The Milkweed Diaries

Tuesday, December 9, 2008

Guerilla in a Bright Red Dress: Sumac

Over the summer, Christopher took this photo (left) of sumac in bloom on our land -- if you click to enlarge, you'll see how beloved the sumac flower is by bees. Providing sustenence for pollenators is just one of the wonders of sumac, a woefully under-appreciated plant.  

Sumacs are a family of native plants that grow througout most of North America, and are widely thought of as a common weed.  Here in WNC, sumac grows along the highways and in trashed-out urban lots, among other places.  It's a tough plant.

I've heard sumac's growth habit described as rangy or scrappy, but if you look at stands that have been allowed to mature, the plants cluster together and take on a graceful, curvy, elegant form that I think is quite beautiful.  

In the summer, sumac looks like a bushy green shrub or small tree, eventually bearing huge yellow flowers.  In the fall, the leaves turn deep crimson and the flowers dry on the plant, becoming a gorgeous shade of red. After the leaves are gone, bright red fruit clusters remain on the tips of the long thin branches.  

Below: two photos of Sumac that I took across the river at Warren Wilson College today - neither of these shots captures the color but you can get a sense of the shapes of sumac trees.

Coming across a stand of sumac in the winter feels to me like witnessing a ritual of some kind. A mature patch of sumac with its branches bare looks like a gathering of lanky, sinewy women, arms and legs intertwined, reaching up to the sky.  In the winter the sumac sisters, those tough leafy warriors, shed their red dresses and stand still together,  their arms snaking throuh the air, holding up offerings of bright red fruit.  Magical.

Each red sumac pod is made up of a cluster of tiny bright red berries. Birds and animals feast on the fruits as long as they last--the fruit is a rare treat for wildlife in a winter landscape.  

Food and medicine traditions of many native peoples include sumac, and for good reason.  The dried fruit makes a deliciously tart beverage, and the tiny hairs on each of the small red fruits are jam-packed with vitamin C.  In addition to the high C content, sumac fruits contain potent natural antibiotics (Foster/Duke).  According to Peterson's field guide to medicinal herbs,  sumac was used to treat and prevent a wide variety of maladies in native traditions throughout North America.  For more on sumac's medicinal qualities, see this overview.)  

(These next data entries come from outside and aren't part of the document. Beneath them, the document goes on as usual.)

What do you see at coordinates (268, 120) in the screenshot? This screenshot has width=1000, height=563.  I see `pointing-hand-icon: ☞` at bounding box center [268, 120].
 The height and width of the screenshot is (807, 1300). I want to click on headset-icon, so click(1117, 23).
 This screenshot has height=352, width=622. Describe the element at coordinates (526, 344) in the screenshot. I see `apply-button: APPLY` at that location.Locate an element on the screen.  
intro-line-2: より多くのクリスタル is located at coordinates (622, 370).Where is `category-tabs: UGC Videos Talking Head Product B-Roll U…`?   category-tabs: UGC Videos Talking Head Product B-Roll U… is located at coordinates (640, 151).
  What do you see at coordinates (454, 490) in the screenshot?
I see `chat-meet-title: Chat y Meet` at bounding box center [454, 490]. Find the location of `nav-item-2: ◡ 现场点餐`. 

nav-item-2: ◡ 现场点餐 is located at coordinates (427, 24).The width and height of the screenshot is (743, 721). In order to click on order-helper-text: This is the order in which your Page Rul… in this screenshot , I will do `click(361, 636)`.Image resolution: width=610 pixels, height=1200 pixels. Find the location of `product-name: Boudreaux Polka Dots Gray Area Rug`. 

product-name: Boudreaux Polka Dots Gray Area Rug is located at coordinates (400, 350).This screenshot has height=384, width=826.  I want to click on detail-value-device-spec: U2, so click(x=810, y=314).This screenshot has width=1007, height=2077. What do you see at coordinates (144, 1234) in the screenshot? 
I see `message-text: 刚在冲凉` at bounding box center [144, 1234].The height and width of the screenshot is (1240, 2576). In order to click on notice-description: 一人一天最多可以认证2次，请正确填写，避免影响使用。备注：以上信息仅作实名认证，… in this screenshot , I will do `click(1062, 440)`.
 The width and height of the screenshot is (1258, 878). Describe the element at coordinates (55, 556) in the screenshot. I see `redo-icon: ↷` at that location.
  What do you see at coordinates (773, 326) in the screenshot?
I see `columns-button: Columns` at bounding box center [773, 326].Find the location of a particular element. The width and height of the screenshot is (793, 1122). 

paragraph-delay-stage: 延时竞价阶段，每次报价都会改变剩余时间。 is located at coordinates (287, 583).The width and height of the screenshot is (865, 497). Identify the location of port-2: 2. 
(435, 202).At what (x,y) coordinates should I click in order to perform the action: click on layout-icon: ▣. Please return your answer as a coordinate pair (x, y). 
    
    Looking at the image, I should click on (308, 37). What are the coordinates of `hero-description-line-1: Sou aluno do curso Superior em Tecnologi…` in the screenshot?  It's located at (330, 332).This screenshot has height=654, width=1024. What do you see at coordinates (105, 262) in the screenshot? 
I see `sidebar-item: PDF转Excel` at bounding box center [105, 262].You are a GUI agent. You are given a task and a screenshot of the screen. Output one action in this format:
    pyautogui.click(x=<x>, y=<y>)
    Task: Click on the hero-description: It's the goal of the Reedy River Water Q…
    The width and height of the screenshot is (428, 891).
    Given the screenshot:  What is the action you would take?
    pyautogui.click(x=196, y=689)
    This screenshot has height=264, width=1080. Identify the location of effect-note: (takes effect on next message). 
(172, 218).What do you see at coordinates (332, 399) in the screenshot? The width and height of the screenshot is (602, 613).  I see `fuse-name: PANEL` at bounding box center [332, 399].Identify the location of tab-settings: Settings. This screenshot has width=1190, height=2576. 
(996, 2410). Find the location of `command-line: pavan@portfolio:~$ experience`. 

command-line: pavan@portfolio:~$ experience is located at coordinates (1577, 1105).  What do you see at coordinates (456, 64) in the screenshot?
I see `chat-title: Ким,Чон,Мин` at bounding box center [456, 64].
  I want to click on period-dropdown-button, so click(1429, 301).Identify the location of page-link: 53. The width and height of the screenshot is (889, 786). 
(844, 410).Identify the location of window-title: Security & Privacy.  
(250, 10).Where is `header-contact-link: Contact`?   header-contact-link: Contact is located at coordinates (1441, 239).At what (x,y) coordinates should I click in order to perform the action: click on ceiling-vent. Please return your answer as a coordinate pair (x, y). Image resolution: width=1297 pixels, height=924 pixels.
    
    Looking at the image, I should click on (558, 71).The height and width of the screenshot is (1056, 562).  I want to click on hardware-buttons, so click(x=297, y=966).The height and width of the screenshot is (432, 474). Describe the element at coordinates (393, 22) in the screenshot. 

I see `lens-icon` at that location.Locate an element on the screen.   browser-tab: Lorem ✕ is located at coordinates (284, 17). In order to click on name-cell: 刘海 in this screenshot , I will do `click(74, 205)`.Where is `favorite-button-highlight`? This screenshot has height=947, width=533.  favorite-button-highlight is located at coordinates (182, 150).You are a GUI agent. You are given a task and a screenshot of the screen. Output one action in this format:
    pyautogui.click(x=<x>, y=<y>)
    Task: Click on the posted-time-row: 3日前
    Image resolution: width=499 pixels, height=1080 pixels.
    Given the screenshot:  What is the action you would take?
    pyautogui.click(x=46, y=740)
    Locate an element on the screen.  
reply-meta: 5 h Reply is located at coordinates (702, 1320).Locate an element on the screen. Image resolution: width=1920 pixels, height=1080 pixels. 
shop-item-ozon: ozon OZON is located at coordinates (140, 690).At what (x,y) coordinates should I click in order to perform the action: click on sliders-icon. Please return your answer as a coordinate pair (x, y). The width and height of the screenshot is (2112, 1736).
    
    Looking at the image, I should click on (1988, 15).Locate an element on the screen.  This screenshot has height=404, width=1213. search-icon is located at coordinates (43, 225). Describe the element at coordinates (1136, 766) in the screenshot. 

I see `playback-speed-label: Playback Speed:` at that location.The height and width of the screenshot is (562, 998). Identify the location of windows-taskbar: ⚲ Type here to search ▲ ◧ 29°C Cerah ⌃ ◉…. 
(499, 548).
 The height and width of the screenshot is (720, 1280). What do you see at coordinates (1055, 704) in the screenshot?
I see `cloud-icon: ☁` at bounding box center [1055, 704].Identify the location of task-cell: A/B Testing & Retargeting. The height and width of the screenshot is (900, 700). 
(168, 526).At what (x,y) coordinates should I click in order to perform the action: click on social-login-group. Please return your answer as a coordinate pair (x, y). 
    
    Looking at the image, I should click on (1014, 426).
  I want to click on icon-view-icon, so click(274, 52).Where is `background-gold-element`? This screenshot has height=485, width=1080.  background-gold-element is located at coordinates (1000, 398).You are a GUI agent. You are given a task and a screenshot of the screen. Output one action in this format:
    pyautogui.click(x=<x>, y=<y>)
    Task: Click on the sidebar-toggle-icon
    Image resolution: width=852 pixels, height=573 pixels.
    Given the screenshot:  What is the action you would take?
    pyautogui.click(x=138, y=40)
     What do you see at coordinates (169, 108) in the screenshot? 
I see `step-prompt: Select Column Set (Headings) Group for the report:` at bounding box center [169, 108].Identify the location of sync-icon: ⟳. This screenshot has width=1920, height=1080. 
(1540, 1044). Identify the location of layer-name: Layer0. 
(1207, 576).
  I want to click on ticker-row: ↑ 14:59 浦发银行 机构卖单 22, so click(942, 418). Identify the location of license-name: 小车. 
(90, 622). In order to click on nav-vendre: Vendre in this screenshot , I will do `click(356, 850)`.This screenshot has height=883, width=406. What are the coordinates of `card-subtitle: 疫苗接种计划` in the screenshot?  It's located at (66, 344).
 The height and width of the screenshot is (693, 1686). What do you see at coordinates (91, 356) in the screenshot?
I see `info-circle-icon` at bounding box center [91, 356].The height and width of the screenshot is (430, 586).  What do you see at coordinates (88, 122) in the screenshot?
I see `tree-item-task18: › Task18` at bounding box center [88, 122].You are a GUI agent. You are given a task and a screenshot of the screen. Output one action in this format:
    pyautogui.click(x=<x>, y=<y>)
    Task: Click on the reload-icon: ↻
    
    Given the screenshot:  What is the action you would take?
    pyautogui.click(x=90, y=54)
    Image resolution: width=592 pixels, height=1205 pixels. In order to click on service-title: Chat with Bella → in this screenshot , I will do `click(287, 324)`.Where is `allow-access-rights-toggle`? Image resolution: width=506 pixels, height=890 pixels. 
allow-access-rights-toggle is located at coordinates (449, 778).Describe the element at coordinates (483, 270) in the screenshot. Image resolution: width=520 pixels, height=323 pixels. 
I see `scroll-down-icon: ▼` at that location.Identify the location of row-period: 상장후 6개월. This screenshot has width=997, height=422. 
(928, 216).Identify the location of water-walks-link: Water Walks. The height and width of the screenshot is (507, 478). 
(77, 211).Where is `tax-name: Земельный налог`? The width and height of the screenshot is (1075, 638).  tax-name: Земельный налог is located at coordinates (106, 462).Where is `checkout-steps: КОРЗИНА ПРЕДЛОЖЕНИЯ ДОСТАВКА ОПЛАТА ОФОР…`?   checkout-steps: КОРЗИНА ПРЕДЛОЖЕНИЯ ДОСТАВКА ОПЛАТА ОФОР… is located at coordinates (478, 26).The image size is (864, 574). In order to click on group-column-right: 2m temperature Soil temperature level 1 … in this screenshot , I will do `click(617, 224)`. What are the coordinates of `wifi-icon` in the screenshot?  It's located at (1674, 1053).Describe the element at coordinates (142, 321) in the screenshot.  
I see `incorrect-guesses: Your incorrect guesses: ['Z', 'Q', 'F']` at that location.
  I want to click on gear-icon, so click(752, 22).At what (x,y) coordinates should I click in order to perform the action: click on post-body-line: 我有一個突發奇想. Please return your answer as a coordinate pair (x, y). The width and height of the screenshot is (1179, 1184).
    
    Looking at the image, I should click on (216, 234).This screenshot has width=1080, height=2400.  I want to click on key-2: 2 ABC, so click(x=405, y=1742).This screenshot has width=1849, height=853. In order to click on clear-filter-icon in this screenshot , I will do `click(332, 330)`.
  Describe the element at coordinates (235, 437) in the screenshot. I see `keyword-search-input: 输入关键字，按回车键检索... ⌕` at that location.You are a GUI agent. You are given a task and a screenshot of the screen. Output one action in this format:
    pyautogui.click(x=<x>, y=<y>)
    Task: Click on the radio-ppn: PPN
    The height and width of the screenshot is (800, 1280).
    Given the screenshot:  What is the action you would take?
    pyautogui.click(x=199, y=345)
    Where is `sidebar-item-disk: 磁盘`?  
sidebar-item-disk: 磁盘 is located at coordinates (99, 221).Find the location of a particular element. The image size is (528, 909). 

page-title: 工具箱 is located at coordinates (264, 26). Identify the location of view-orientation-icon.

So back to our sumac.  In the fall, Christopher remembered that an old friend of his, Lalynn, used to make a tea from dried sumac heads to drink during the winter, and decided he wanted to harvest some for us.   So he picked some dried heads of sumac and we broke them apart and let them air dry inside (see photo above) before jarring them up.  We left plenty behind for the birds and other wildlife, and ended up with about a half gallon of dry sumac berries.  I snacked on the tiny berries as we processed the heads, and the zingy, tart flavor was so strong it sometimes made my eyes water.  This winter we'll use the berries to make hot sumac tea or steep and then cool and strain to produce refreshing sumac-ade.  

I appreciate sumac as food and medicine, but most of all because I see it as a plant that goes where others can't, takes root, and grows like wild.  Sumac is often found growing in neglected areas, along roadsides, in old railroad beds, and in places where woods have been recently cleared or there has been a fire.  

Above: Sumac and rivercane growing on a roadside in Swannanoa, December.

I see Sumac as a guerilla gardener of the plant world, with dandelion and mullien and other tough front-line plants, dropping seeds in wastelands and bringing bare earth back to life.  
Sumac is one of the first plants to come in as living systems begin to recover and regenerate.  It is drought-tolerant and can survive conditions that would kill many other kinds of plants, and it helps make way for a succession of plant and animal life gradually to renew and heal damaged places.  (See the US Forest Service's page on Sumac for more information on sumac's role in rehabilitation of damaged and disturbed land, as well as other interesting facts about sumac).  

I'm thankful to sumac for being one of the tough ones on the front lines of the healing of damaged ecosystems.  And for its beauty and healing power, and its tenacious presence as an ancient native medicinal plant.  

Long live sumac--graceful, strong, and powerful plant warrior adorned in flaming red!




Dana said...

Thanks for such a nice tribute to an underappreciated plant. I appreciate you appreciation of the underappreciated. Appreciation is a very important practice. I am practicing it my own self with my new "pet," who you can read about on my blog. I have never really appreciated mice before...

Heather Rayburn said...

Hello Friend,

Love this post about the sumac. It is an amazing plant. (p.s. You need to become a volunteer tour guide at the Botanical Gardens!) We planted sumac in our eco-conscious parking lot a few years ago, which was designed to filter run-off and planted with drought-tolerant natives like the sumac. Another of my faves planted next to the parking lot is Rattle Snake Master. Do you know that one? Has a really beautiful structure and is extremely tough. I can get you some seeds if you don't have any. Cheers, H.